Resurrection of the Son of God

  • Year 2003
  • Type Book
  • Genre theology
  • Tradition Anglican
  • Original language English

N. T. Wright's massive historical and theological investigation emerges from his conviction that the resurrection of Jesus stands at the heart of Christianity yet remains poorly understood in both scholarly and popular contexts. Writing as both New Testament scholar and Anglican bishop, Wright addresses the widespread skepticism about bodily resurrection in academic circles while simultaneously challenging reductive evangelical approaches that treat the resurrection as mere doctrine rather than world-transforming historical event.

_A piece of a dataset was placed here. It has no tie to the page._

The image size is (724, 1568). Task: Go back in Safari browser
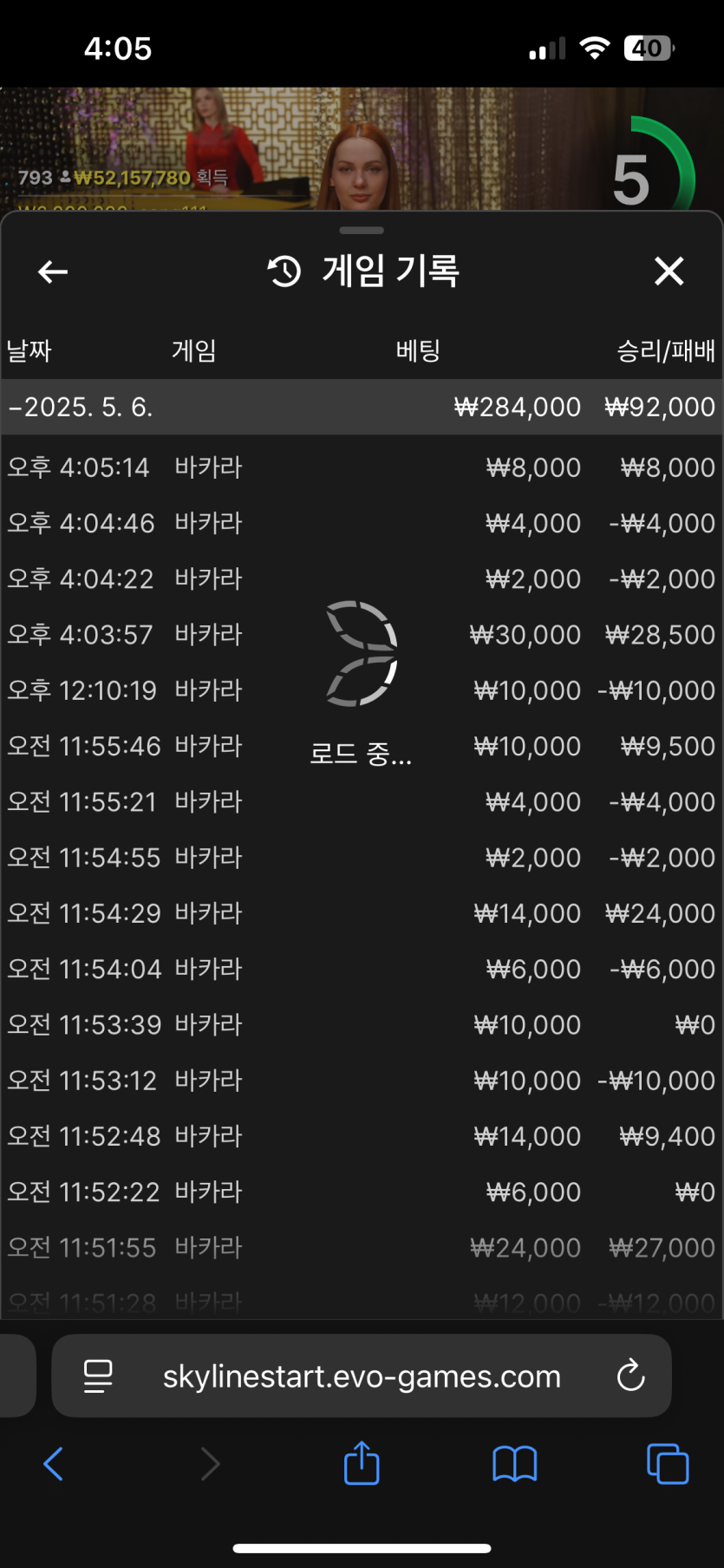54,1464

Wright constructs his argument through careful analysis of ancient attitudes toward death and afterlife, demonstrating that the early Christian claim of Jesus's bodily resurrection was as startling to first-century audiences as it is to modern ones. He examines Jewish expectations of resurrection, Greek and Roman views of the afterlife, and early Christian innovations in resurrection language and belief. The book's central thesis holds that the empty tomb and the appearances of the risen Jesus together provide the only adequate historical explanation for the emergence of Christian resurrection belief. Wright argues that early Christians used resurrection language in ways that were both continuous with Jewish hope and radically distinctive, speaking consistently of a transformed physical body rather than mere spiritual survival or resuscitation of a corpse.

This work has significantly influenced contemporary resurrection studies and apologetics, offering sophisticated historical methodology alongside theological reflection. Wright's integration of ancient context, textual analysis, and historical reasoning provides resources for both academic discussion and pastoral teaching about Christianity's central claim.

Who should read this: Pastors, theology students, and educated Christians seeking rigorous engagement with resurrection as historical event and theological reality. Those looking for simple apologetic arguments or devotional material will find Wright's detailed scholarly apparatus and nuanced conclusions challenging rather than immediately satisfying.